--- REQUIREMENT ---
Everything from the line containing "Permission to administer" through the line containing "Class Pages (62, 556)" in the listing below should be copied exactly, and nothing more.

--- INPUT ---

--------------------

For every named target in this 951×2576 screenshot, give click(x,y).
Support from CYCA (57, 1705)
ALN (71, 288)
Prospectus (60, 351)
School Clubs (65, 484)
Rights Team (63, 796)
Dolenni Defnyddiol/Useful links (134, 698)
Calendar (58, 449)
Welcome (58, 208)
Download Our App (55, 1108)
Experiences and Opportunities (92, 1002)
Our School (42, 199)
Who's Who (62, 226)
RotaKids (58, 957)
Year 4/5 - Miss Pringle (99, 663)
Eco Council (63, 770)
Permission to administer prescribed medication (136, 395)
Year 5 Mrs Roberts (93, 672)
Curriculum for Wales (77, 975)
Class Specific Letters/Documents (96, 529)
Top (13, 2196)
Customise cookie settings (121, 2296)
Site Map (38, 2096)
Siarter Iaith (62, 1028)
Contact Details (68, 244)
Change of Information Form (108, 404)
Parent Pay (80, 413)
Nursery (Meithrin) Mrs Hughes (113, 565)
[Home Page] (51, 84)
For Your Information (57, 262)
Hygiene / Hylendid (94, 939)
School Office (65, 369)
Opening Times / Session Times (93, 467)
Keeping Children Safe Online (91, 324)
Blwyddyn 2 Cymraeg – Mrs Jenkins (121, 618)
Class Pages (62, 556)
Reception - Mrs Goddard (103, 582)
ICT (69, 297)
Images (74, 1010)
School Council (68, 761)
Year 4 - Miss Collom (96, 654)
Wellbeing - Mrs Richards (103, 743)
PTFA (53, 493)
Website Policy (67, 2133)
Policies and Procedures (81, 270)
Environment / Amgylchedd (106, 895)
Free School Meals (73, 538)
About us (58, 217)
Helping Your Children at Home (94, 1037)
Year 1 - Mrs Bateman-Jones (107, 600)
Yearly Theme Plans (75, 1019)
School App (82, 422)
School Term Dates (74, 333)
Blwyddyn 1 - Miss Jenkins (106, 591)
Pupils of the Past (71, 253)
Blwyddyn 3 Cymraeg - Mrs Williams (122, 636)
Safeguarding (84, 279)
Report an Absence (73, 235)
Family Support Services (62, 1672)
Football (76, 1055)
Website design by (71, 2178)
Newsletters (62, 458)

--------------------

--- REPLY ---
Permission to administer prescribed medication (136, 395)
Year 5 Mrs Roberts (93, 672)
Curriculum for Wales (77, 975)
Class Specific Letters/Documents (96, 529)
Top (13, 2196)
Customise cookie settings (121, 2296)
Site Map (38, 2096)
Siarter Iaith (62, 1028)
Contact Details (68, 244)
Change of Information Form (108, 404)
Parent Pay (80, 413)
Nursery (Meithrin) Mrs Hughes (113, 565)
[Home Page] (51, 84)
For Your Information (57, 262)
Hygiene / Hylendid (94, 939)
School Office (65, 369)
Opening Times / Session Times (93, 467)
Keeping Children Safe Online (91, 324)
Blwyddyn 2 Cymraeg – Mrs Jenkins (121, 618)
Class Pages (62, 556)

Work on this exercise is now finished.